SOME 400 Victoria Cross holders were invited in January 1956 to attend the celebrations, that June, marking the centenary of the establishment of the decoration. Among them were 20 Scots or Anglo-Scots, nearly all of whom were veterans of the Great War.
In the Glasgow area there were six VCs, all of whom were decorated during that conflict. Three of them lived in the city: Frederick Luke, 60, of Allison Street; David Ross Lauder, 62 (pictured with his medals), of Corran Street, and Robert Downie, 62 (pictured), of Carleston Road. All three planned to travel to London for the celebrations.
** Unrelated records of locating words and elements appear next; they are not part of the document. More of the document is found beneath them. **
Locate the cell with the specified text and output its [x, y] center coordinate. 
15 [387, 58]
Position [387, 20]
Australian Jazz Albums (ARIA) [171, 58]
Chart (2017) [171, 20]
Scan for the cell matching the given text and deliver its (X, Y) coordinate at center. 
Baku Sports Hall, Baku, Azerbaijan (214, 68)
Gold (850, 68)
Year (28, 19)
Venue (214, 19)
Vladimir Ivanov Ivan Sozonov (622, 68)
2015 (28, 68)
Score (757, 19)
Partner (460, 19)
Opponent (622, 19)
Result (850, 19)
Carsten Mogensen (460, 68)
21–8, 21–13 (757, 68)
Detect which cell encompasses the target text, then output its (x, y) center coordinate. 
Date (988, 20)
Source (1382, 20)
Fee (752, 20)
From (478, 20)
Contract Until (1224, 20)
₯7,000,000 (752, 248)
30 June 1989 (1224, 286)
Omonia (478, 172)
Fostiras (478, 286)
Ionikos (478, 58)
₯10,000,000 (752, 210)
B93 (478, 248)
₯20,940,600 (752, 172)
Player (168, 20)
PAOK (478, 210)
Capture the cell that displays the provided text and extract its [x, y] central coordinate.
Mr Luke was awarded one of the first V.C.s in the Great War, for saving artillery under heavy fire at Le Cateau during the retreat from Mons in 1914. The medal was presented to him in France by King George V. On Armistice Day, 1919, he was one of the bodyguard, under General Freyberg, V.C., of the Unknown Warrior.
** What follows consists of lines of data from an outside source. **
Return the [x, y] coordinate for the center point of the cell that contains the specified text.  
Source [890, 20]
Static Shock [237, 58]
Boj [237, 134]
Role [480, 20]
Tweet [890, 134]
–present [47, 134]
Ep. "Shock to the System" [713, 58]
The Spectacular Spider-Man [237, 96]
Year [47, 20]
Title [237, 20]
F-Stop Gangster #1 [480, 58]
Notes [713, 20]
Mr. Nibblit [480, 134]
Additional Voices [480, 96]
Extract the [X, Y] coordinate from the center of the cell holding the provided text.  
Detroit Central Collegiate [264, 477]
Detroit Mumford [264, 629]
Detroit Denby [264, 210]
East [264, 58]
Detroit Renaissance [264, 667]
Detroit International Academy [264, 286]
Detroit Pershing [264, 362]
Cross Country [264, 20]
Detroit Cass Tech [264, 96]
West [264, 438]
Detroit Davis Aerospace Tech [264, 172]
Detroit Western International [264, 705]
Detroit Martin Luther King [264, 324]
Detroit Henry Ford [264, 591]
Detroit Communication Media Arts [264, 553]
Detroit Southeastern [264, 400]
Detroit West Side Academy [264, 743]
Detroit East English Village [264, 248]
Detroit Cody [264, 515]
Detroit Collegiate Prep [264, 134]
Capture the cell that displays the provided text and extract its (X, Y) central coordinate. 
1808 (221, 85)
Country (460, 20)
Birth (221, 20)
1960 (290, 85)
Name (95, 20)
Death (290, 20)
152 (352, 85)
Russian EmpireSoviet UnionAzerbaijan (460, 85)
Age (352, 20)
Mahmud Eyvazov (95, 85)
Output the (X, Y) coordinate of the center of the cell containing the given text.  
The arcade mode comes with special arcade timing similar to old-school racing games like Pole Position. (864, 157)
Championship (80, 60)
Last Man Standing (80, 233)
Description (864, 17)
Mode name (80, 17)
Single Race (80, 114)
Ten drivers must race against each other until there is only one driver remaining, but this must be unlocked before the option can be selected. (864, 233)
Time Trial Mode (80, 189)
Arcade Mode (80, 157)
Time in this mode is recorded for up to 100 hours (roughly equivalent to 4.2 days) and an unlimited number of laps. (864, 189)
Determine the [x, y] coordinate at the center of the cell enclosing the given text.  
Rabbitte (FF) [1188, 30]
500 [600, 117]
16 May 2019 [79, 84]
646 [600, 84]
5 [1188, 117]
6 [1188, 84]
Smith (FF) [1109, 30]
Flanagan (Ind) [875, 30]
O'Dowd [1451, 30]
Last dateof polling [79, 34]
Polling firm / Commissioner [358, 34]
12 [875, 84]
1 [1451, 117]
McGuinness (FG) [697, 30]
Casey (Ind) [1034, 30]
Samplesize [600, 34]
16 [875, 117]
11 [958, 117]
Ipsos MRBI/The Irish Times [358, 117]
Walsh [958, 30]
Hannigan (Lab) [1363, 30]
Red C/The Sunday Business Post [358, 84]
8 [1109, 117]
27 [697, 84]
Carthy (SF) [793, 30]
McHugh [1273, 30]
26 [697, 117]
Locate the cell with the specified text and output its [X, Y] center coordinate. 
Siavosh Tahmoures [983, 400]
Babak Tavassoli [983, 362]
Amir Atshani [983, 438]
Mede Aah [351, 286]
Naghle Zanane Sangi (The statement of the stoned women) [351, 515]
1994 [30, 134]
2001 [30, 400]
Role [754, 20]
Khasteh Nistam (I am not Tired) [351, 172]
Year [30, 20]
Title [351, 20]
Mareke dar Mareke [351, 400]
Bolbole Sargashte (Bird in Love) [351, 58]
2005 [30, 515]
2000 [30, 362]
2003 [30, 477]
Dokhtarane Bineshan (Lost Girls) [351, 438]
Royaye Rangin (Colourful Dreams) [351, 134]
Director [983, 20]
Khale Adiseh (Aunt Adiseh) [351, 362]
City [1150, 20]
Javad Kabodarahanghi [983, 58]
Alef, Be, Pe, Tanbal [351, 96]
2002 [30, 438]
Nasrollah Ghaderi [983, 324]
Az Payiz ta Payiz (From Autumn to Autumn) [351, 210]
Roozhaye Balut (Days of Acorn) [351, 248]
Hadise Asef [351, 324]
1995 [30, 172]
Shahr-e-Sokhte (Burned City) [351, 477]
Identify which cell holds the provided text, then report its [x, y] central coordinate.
Mr Lauder won the V.C. and its Serbian equivalent during the Dardanelles campaign. As a private in the Royal Scots Fusiliers he threw a bomb which failed to clear a parapet and fell among the bombing party. Mr Lauder localised the explosion by putting his foot on the bomb. He lost a leg as a result.
In the mid-1920s he began working with the night telephone staff of the Post Office. In the Second World War he served with the Home Guard and other voluntary organisations.
Mr Downie gained his V.C. during the Somme campaign in 1916 when, as a sergeant in the Royal Dublin Fusiliers, he led an attack on a machine-gun nest which was causing heavy casualties. In 1956 he was a fitter’s mate with the tramways department of Glasgow Corporation; on Saturday afternoons he worked as a cash collector at Celtic Park.